I'm going to start writing here about video games. Before you flee, let me at least try to explain why I'd bother, given the amount of sheer text about said subject saturating the web.

Games are an ascendant, emerging art form, despite what wiser cultural commentaters would have you believe. All pop art, especially when it goes hand in hand with a technological advance, starts out being considered lowbrow junk for the masses. Movies started in county fairs with carnival hucksters.

But it took to some degree proper criticism to advance movies into true cultural legitimacy. That requires more than what constitutes game criticism today, which is either aimed at consumers and interested in attributes, or dry dissertation style papers on mechanics.

I am constantly arguing that what games need are a Lester Bangs, a Roger Ebert, a Griel Marcus, Denis Diderot, a Godard or a Truffaut. We need writers to start placing games within the context of culture - not just pop - as a whole. We have a few who are close, like the excellent N'gai Croal, but these are beat reporters. We need people who review games without the confines of consumer advice, who piss off or enlighten or give us a historical perspective to come, who suggest subtexts that may or not be there. And everyone in games talks about how they wish there was an arthouse cinema of games, freed from the financial pressures requied to make games today. That requires someone who can write about games in a way that any culturally invested person can read the review and come away with a thought about what gaming can be. We need writing about games, in other words, that's compelling to people who don't play games.

I do believe there's a very specific bit that's missing constantly in games criticism: discussing what it is about games that no other medium can do. That's a very important distinction, I believe. There are emotional depths and experiences to be plundered in games that have not yet been explored, while on the other hand I believe there are already games that show distinct auteurs at work, with themes, subtexts, and unique emotional properties.
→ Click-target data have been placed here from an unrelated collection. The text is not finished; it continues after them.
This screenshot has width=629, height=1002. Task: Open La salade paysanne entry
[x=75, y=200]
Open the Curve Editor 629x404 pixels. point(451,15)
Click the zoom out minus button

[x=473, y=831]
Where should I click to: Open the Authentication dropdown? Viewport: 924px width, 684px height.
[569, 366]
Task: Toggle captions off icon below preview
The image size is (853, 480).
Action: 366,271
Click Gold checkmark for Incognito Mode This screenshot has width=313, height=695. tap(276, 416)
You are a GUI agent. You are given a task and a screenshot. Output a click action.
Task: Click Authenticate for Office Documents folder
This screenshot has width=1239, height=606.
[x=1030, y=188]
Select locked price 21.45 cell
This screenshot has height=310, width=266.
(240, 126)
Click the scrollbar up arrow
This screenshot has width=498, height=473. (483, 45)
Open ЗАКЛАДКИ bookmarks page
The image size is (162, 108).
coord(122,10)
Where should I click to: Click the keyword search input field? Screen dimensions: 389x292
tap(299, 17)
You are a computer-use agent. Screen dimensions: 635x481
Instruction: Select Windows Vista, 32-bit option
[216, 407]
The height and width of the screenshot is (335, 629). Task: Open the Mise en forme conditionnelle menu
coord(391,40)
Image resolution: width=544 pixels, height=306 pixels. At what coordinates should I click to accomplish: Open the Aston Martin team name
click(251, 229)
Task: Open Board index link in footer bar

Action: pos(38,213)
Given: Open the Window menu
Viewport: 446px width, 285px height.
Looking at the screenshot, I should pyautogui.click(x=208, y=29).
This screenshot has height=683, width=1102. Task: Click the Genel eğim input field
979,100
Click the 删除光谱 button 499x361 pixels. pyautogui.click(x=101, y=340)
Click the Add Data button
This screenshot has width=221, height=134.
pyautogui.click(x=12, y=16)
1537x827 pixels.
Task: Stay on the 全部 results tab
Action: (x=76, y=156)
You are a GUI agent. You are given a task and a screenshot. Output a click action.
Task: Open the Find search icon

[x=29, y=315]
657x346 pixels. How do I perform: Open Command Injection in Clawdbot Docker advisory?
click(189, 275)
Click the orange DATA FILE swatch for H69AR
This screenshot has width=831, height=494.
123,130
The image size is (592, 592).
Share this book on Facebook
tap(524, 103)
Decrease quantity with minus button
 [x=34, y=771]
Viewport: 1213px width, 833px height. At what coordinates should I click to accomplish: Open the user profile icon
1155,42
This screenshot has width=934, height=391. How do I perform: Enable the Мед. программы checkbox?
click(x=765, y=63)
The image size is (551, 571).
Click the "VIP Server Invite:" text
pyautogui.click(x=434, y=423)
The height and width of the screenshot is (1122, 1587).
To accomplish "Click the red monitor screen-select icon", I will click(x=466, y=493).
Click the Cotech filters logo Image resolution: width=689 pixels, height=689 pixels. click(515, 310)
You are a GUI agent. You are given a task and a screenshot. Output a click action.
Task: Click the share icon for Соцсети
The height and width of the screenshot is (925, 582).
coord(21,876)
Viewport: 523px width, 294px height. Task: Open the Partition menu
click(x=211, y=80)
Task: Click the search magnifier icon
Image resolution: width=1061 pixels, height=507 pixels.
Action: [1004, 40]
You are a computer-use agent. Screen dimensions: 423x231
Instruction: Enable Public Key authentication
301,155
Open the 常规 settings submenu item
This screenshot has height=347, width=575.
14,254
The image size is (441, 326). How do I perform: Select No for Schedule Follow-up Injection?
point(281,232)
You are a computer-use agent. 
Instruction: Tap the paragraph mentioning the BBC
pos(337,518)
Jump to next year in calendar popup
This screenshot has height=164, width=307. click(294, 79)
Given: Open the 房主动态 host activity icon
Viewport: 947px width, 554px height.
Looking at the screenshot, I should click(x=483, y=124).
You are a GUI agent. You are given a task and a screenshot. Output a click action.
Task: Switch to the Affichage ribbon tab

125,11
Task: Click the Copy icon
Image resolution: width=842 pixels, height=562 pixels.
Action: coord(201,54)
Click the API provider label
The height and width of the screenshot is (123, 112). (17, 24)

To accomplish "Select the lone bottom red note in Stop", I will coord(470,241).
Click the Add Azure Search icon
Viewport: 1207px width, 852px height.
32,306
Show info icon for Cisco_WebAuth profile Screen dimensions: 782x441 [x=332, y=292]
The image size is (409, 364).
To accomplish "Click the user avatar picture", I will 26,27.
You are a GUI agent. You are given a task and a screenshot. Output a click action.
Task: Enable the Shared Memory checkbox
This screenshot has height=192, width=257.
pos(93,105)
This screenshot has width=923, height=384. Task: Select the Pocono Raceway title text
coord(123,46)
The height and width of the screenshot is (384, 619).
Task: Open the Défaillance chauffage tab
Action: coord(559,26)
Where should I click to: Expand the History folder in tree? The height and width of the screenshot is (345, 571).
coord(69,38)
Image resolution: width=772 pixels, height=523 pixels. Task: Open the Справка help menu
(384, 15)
I love ignored art, art on the margins, the bits of genius that get overlooked because of the medium its attempted in. Here's a great page from a never finished graphic novel by Alan Moore and the insanely underrated Bill Sienkiewicz (who is on a par with Ashley Wood in my book).



Click here to see the full page

I like to use this example a lot. Big Numbers has gone down in obscure comics lore as a lost mastepiece, but I believe that many overlooked what was so unyieldingly ambitious about the book which perhaps led to its dissolution... It did things with the arrangement of art and words that no other medium could do. Look at the panel with the people planning, an image as a whole that contains individual images that read left to right while telling the story. That's intrinsic to the medium, and despite our natural assumptions of adaptation in culture, I love this marginal stuff, the inherent bits and pieces that you couldn't do any other way.

I believe while playing games I've had similar experiences. Vastly dislocating, new emotional responses. They are far and few between, embedded in tiny little parcels of art on the margins, and no one seems to discuss them at large.

Games now earn equivalent sums in revenue and Nintendo have proven once and for all that games are not just for teenage boys, thankfully. When it comes to art direction I believe that games right now may be even more ambitious than the realm of films, as there are no physical production requirements and unifying aesthetic is easier to achieve. Several games have pushed at the boundaries of what that imagery is supposed to be, from stylized art deco ruin to graphically bold cel shading.

But again, it's that unique quality I hope to write about. And I'll still be discussing little bits of ephemera when it strikes me.